Material provided
--- START ---

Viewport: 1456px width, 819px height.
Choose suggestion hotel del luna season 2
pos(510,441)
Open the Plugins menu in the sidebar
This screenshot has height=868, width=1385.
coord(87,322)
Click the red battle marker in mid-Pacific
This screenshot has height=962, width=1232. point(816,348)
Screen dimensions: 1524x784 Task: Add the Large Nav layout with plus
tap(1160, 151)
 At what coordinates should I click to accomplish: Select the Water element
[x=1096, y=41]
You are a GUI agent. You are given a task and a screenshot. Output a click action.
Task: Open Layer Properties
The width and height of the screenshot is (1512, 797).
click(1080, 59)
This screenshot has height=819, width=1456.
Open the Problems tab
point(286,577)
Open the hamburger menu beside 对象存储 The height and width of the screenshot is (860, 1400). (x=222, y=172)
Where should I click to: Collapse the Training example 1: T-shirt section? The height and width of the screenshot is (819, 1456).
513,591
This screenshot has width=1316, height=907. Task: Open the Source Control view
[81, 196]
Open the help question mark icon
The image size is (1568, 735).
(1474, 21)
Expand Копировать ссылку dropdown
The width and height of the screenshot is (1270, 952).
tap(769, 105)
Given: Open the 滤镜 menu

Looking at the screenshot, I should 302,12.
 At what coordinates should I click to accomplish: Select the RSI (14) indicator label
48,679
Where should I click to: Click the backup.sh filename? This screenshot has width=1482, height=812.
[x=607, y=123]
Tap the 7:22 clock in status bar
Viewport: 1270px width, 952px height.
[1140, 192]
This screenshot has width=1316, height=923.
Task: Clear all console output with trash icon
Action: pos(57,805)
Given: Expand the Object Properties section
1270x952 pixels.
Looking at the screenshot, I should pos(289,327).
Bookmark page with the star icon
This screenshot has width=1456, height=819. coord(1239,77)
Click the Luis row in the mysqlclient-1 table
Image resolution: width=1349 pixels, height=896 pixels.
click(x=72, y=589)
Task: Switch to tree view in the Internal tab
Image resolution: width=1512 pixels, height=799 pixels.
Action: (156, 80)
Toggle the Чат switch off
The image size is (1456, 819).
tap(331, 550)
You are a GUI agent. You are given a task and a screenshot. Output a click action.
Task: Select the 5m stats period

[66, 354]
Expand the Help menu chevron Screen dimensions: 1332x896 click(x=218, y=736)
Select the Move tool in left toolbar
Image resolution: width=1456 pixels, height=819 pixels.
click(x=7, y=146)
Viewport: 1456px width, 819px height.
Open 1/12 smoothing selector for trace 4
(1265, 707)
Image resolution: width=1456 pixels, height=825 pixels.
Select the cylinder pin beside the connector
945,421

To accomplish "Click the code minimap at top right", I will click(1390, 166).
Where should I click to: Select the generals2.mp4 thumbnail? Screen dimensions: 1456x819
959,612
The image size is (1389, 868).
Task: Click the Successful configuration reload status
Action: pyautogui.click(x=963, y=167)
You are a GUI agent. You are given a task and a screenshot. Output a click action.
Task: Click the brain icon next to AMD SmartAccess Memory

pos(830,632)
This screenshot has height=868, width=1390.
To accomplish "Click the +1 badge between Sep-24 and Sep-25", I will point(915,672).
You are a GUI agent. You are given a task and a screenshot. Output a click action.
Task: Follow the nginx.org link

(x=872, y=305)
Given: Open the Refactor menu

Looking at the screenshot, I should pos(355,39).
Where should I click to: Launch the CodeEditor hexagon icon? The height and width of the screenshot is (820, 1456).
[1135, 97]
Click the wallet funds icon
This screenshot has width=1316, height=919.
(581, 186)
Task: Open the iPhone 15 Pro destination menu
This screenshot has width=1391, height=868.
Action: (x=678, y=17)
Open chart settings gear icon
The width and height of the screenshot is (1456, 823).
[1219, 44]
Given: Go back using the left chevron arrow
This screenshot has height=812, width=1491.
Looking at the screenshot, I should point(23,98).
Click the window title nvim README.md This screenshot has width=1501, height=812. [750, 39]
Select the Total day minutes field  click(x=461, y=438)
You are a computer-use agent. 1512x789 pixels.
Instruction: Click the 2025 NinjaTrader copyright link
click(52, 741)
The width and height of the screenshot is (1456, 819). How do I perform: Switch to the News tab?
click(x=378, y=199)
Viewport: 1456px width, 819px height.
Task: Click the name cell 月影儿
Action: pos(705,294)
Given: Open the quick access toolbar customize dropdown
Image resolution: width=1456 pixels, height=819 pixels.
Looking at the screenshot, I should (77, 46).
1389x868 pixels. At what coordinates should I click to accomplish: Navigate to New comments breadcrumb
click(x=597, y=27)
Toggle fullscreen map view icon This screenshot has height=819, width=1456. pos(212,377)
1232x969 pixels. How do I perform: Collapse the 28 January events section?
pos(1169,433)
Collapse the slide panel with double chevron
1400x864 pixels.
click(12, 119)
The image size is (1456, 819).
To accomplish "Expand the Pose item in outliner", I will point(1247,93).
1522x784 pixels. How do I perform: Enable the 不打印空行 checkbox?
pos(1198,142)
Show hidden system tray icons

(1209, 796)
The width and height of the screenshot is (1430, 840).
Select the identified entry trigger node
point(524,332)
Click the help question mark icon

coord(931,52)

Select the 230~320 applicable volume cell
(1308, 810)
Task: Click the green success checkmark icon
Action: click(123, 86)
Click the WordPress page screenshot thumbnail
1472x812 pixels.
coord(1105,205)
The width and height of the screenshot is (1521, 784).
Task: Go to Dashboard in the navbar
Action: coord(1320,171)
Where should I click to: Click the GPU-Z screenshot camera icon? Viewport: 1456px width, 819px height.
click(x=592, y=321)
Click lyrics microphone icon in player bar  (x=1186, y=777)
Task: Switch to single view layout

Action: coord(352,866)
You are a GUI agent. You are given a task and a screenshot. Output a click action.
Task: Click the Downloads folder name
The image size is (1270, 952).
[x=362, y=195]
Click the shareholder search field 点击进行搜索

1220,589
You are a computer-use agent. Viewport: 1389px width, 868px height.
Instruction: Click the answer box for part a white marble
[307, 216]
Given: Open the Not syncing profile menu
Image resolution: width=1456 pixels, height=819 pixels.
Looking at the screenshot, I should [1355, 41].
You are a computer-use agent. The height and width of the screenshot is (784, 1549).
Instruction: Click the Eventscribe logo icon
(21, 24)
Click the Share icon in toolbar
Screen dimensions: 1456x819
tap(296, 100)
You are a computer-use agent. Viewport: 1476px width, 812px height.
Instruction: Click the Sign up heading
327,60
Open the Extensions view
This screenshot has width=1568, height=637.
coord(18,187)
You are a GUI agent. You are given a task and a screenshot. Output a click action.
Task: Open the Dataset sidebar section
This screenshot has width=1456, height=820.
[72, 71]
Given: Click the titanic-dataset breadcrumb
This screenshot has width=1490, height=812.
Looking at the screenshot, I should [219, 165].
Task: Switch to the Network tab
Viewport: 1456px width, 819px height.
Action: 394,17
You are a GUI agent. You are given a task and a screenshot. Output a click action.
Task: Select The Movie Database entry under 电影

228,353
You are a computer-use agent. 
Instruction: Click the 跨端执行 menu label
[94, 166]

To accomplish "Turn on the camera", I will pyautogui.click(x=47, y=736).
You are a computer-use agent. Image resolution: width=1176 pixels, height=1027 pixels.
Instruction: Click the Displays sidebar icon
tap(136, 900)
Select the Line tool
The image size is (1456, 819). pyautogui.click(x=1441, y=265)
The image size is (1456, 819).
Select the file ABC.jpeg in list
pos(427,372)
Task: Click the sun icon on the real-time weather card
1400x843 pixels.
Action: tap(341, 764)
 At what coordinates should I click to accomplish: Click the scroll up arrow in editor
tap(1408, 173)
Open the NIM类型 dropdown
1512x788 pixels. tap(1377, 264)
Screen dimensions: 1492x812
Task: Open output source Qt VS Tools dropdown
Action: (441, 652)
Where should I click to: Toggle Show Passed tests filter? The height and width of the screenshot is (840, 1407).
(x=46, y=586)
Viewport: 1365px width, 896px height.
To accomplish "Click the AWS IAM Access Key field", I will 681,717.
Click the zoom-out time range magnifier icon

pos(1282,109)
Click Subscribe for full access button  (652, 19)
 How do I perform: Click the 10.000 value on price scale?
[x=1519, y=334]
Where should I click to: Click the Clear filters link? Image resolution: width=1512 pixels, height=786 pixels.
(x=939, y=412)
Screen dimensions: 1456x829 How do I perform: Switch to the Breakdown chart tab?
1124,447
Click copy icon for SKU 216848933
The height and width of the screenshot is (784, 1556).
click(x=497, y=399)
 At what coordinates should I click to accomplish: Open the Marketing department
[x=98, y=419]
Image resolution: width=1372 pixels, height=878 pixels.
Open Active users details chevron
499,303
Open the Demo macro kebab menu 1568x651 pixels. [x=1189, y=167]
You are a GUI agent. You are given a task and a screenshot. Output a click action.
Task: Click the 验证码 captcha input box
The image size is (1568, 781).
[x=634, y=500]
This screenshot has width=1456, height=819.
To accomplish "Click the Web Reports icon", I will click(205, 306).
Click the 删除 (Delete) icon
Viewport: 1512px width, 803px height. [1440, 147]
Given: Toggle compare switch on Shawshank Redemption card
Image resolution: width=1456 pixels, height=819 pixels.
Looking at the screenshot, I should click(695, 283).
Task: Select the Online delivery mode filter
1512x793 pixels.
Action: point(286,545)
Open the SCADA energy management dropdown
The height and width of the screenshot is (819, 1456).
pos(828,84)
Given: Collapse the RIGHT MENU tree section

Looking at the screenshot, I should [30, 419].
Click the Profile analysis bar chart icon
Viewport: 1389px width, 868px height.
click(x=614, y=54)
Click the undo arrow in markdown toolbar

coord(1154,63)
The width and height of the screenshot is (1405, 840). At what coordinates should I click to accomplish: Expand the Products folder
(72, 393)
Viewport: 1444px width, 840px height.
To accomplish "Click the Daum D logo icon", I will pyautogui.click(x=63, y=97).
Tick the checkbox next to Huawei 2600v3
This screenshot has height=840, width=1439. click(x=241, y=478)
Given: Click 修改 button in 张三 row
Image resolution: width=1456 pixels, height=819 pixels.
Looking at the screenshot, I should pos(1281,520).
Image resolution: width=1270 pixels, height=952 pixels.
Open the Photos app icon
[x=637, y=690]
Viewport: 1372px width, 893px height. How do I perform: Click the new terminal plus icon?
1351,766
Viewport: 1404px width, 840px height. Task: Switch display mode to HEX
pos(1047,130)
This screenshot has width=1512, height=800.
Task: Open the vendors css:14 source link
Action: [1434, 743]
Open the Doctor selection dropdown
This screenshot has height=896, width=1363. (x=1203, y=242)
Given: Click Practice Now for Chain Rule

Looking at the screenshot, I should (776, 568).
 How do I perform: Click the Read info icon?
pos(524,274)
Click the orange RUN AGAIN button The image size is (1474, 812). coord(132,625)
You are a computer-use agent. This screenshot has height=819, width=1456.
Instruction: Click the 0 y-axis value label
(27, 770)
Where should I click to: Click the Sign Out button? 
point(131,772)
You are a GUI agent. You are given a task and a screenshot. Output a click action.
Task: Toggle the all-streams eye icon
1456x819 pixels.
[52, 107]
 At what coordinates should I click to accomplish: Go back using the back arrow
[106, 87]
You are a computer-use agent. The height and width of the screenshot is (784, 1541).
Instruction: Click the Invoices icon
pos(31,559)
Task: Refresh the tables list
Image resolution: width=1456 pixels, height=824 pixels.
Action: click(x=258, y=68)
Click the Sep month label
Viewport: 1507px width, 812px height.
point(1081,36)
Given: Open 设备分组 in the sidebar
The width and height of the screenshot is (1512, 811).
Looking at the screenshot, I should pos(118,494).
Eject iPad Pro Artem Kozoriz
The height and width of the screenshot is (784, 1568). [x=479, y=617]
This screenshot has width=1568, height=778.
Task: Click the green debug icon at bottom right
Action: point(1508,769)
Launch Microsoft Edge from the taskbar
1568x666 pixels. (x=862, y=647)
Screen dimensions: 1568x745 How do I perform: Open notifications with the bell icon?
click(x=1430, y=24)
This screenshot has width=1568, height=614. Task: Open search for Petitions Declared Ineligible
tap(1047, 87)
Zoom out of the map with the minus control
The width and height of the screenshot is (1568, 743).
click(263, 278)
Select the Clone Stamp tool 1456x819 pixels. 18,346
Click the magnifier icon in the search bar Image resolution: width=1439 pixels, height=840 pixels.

--- END ---

Requirement
Starting with the first line above and ending with the line that holds "Task: Open Layer Properties", restate each line word for word and add nothing else.

Answer area
Viewport: 1456px width, 819px height.
Choose suggestion hotel del luna season 2
pos(510,441)
Open the Plugins menu in the sidebar
This screenshot has height=868, width=1385.
coord(87,322)
Click the red battle marker in mid-Pacific
This screenshot has height=962, width=1232. point(816,348)
Screen dimensions: 1524x784 Task: Add the Large Nav layout with plus
tap(1160, 151)
 At what coordinates should I click to accomplish: Select the Water element
[x=1096, y=41]
You are a GUI agent. You are given a task and a screenshot. Output a click action.
Task: Open Layer Properties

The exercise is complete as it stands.